2. Unrealistic expectations.
Hoping for a picture-perfect White Christmas holiday is setting you up for not only disappointment, but potentially depression. People are dreaming to have Christmas а holiday like we watch on the movies. Actually, it’s never exactly as people expect and it’s often disappointing. It’s important to manage your expectations during the holidays and not hope for all things to be perfect.
We live in a materialistic world, and this is probably never more obvious than at Christmas season. Not being able to afford gifts, decorations, a nice meal or the latest gadgets, for those who have very little money, Christmas season can be really difficult time of the year.
4. Painful memories.
For many people, Christmas season brings back painful memories.
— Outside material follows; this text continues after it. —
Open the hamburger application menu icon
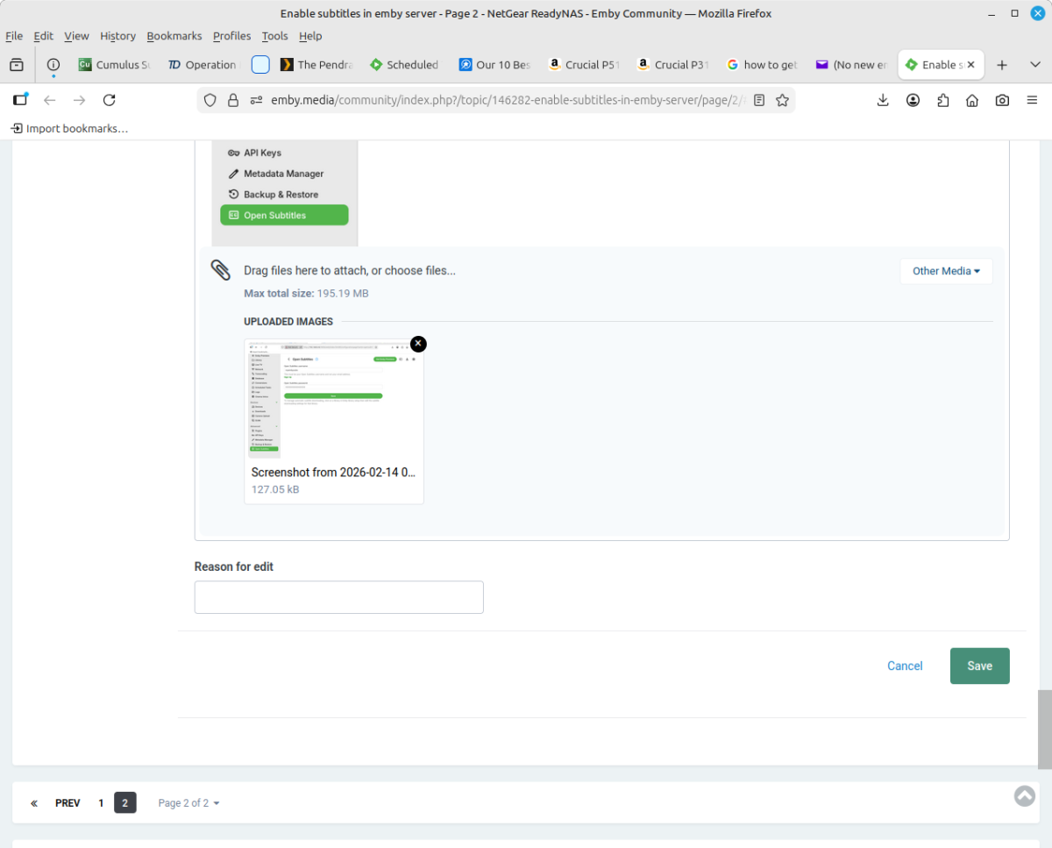This screenshot has width=1052, height=848. click(1032, 100)
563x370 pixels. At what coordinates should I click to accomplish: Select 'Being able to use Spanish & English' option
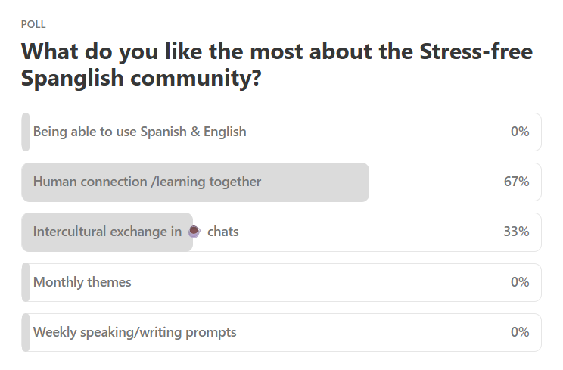point(282,132)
Many people feel very lonely at Christmas, because they have suffered the loss of loved ones or their jobs. If you’ve had a difficult life, this is often the time when you most feel it. How do live with these memories? Is it possible to find ways to cope with them or make new, better memories? Read more on this topic here.
If you tend to start feeling down when winter approaches each year, and those negative feelings don’t go away after the holidays are over, you may have Seasonal Affective Disorder (SAD).
Many people who think they are suffering from a case of holiday blues may actually be suffering from SAD, a form of depression that’s brought on by the change of seasons.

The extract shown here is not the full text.